Nos últimos dois meses, os casos da doença de Kawasaki são 30 vezes superiores ao habitual, tendo 80% das crianças admitidas em hospital acusado positivo para anticorpos anticoronavírus e 60% tiveram complicações mais graves, como problemas cardíacos.
"Notamos um aumento no número de crianças encaminhadas ao nosso hospital com uma doença inflamatória semelhante à síndrome de Kawasaki quando a epidemia do SARS-CoV-2 eclodiu em nossa região", afirmou Lucio Verdoni, líder da equipe e reumatologista pediátrico do hospital Papa Giovanni XXIII, em Bergamo, na Itália, citado pelo France24news.

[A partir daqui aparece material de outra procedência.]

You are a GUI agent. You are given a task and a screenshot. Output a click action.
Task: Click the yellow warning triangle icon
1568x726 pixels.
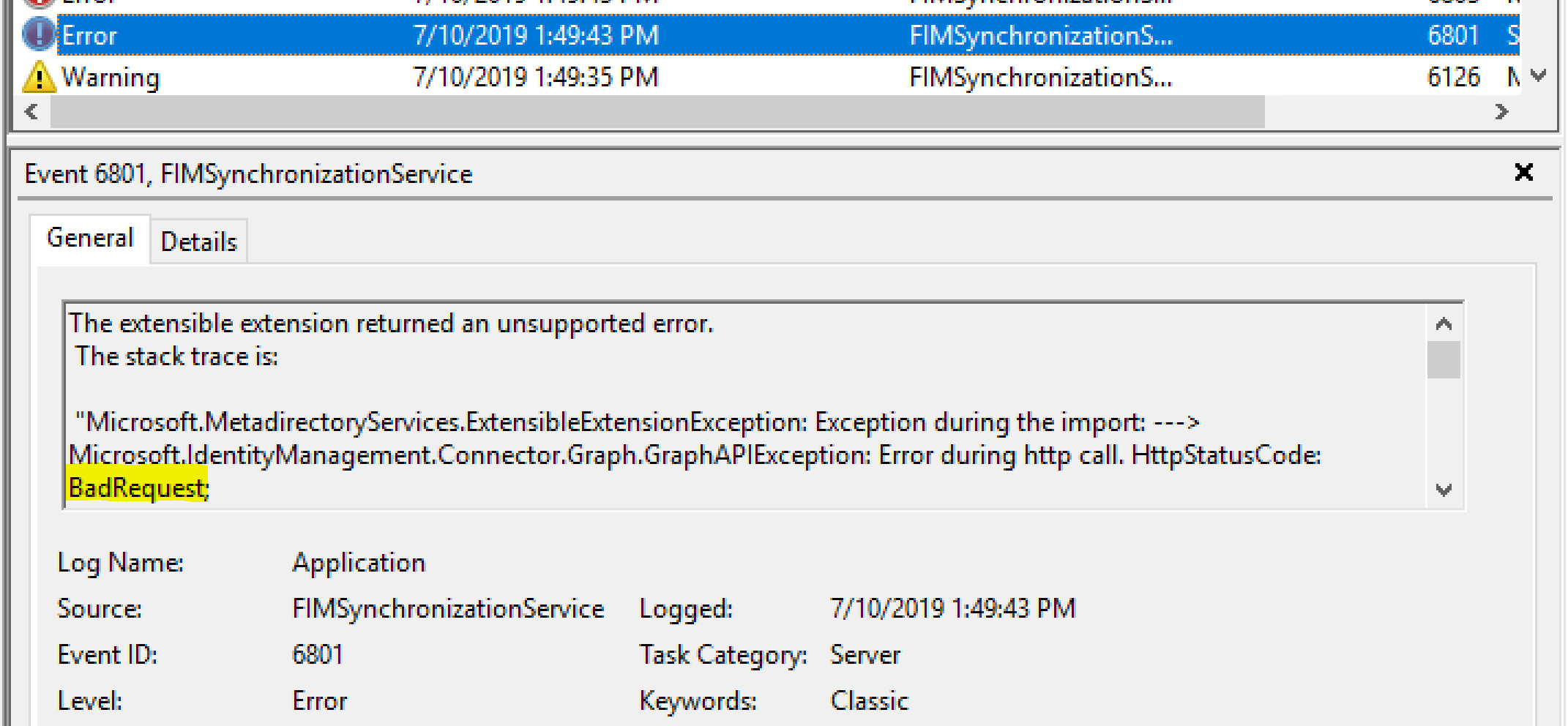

"Embora essa complicação continue sendo muito rara, nosso estudo fornece evidências adicionais sobre como o vírus pode afetar as crianças", disse Verdoni, exortando os pais a "seguirem a orientação médica local e buscarem atendimento médico imediato caso se sintam indispostos".
"A maioria das crianças se recupera totalmente se elas receberem cuidados hospitalares adequados", garante o especialista.
Mudar a definição de PIMS-T
A título de conclusão, os pesquisadores britânicos da Universidade de Birmingham asseguram que suas pesquisas mostram que a única maneira de diagnosticar pacientes com sintomas de síndrome inflamatória grave que testem negativo para coronavírus em testes padronizados (PCR, na sigla em inglês), é através de testes de anticorpos.
"Em nosso estudo, nenhuma das crianças acusou positiva por PCR, mas todas deram positivo por teste de anticorpos. Isso pode significar que a doença se desenvolveu depois que as crianças já tinham eliminado o vírus", afirmou Cunningham, citado pelo France24news.
"Em última análise, os testes de PCR e anticorpos têm papéis sobrepostos no diagnóstico desta síndrome. De uma forma realmente emocionante, a detecção de anticorpos também pode fornecer pistas sobre como esta síndrome se desenvolve", rematou Cunningham não sem antes propor que se abandonasse a designação PIMS-TS, uma vez que a condição do tipo Kawasaki era agora conhecida.